Task brief: Scan the material below, then work out how many of its lines contain the word "screenshot"; reply with that number only.

-- Recorded information follows --

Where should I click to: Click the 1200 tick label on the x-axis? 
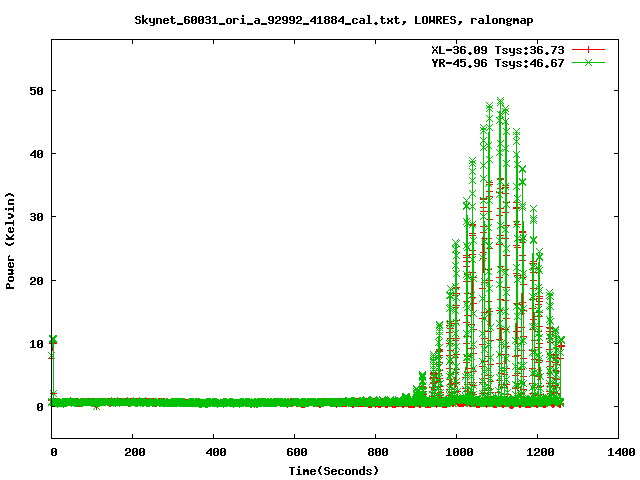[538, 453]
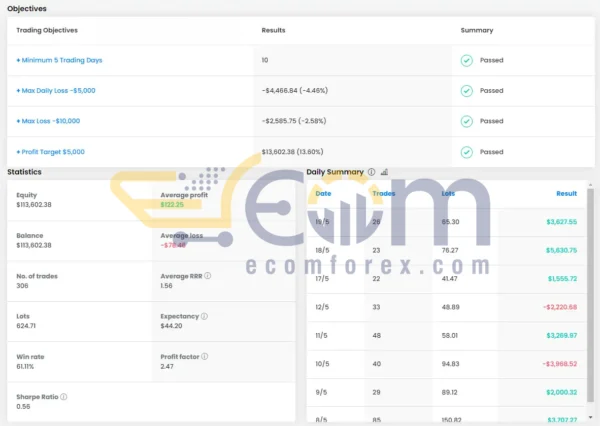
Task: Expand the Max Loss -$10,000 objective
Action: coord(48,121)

-- Recorded information concluded --
-- Recorded information follows --

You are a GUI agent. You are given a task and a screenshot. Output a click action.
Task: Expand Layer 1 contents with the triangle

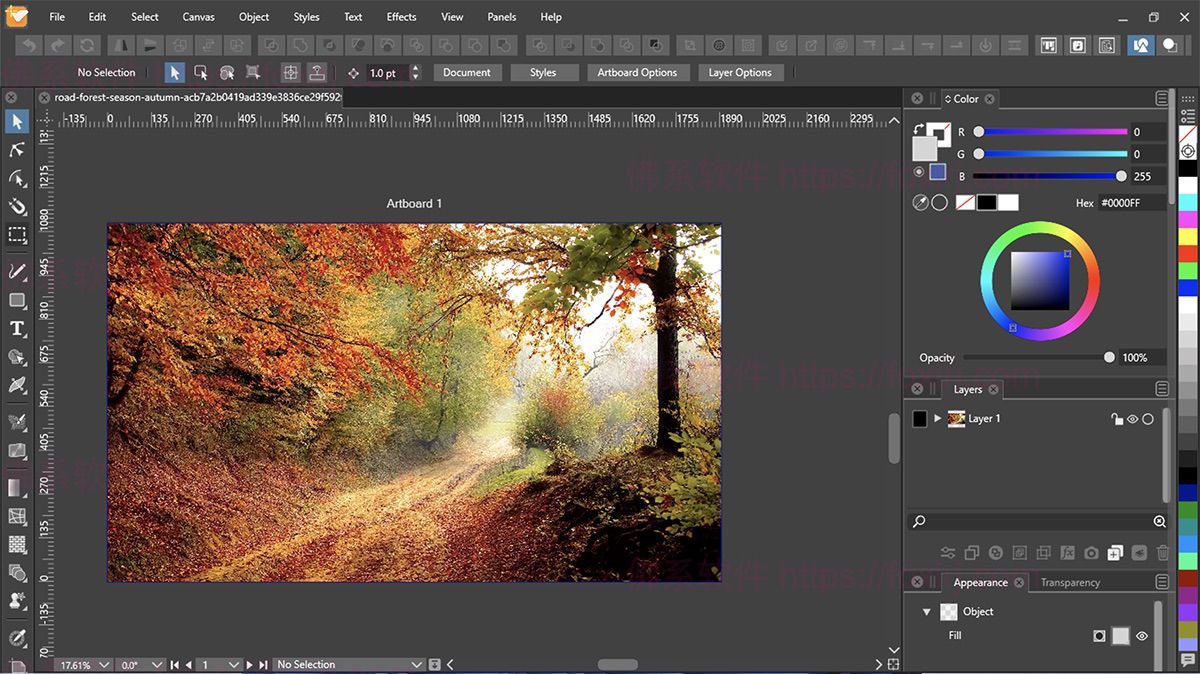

-- Recorded information concluded --
-- Recorded information follows --

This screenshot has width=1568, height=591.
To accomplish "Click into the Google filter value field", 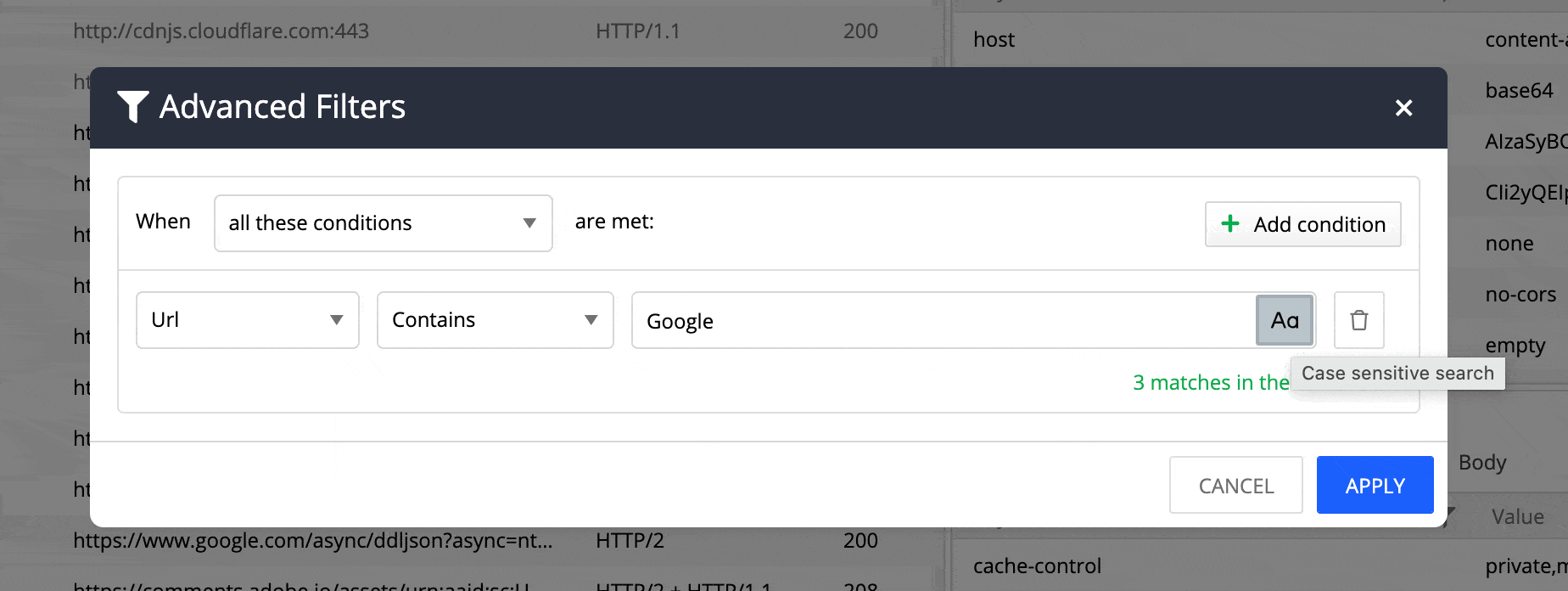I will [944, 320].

-- Recorded information concluded --

Solution for this problem: 2